## Task to carry out
In the records below, find the line that contains "This screenshot has width=1080, height=2160." and the line that contains "Image resolution: width=1476". Set down exactly those lines and every line between them, and nothing more.

(Saved data entries)
-*-

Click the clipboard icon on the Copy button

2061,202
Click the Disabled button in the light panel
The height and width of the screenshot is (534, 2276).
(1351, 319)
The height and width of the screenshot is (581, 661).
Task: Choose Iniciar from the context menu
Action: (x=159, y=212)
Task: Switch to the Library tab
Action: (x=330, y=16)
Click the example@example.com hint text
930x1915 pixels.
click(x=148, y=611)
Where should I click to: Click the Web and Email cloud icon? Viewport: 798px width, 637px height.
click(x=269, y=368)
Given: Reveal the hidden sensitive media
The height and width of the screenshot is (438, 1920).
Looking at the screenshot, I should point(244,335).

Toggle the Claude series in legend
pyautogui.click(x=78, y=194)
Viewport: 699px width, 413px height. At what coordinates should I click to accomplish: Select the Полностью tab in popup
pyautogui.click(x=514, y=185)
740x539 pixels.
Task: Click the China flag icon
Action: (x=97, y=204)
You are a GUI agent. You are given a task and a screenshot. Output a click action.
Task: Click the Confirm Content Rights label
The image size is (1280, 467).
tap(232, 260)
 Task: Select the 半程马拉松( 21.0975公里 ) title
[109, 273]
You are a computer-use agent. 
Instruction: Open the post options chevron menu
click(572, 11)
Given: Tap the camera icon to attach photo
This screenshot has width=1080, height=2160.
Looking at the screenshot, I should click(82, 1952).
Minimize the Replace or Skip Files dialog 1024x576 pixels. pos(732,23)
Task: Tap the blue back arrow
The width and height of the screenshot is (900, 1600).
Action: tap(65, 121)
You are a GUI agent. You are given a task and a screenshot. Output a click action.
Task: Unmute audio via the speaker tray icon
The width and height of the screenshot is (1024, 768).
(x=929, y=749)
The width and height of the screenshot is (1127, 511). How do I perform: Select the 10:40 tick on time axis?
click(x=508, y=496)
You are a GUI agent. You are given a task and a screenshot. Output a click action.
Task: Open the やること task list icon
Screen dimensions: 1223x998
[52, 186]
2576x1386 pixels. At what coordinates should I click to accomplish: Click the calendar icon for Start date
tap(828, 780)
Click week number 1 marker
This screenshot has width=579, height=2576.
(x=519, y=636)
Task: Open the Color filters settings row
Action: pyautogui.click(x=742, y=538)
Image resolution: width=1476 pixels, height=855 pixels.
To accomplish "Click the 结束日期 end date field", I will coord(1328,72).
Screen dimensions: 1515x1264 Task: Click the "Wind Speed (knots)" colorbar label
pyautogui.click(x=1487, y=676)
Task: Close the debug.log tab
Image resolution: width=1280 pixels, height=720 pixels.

-*-

## Expected output
This screenshot has width=1080, height=2160.
Looking at the screenshot, I should click(82, 1952).
Minimize the Replace or Skip Files dialog 1024x576 pixels. pos(732,23)
Task: Tap the blue back arrow
The width and height of the screenshot is (900, 1600).
Action: tap(65, 121)
You are a GUI agent. You are given a task and a screenshot. Output a click action.
Task: Unmute audio via the speaker tray icon
The width and height of the screenshot is (1024, 768).
(x=929, y=749)
The width and height of the screenshot is (1127, 511). How do I perform: Select the 10:40 tick on time axis?
click(x=508, y=496)
You are a GUI agent. You are given a task and a screenshot. Output a click action.
Task: Open the やること task list icon
Screen dimensions: 1223x998
[52, 186]
2576x1386 pixels. At what coordinates should I click to accomplish: Click the calendar icon for Start date
tap(828, 780)
Click week number 1 marker
This screenshot has width=579, height=2576.
(x=519, y=636)
Task: Open the Color filters settings row
Action: pyautogui.click(x=742, y=538)
Image resolution: width=1476 pixels, height=855 pixels.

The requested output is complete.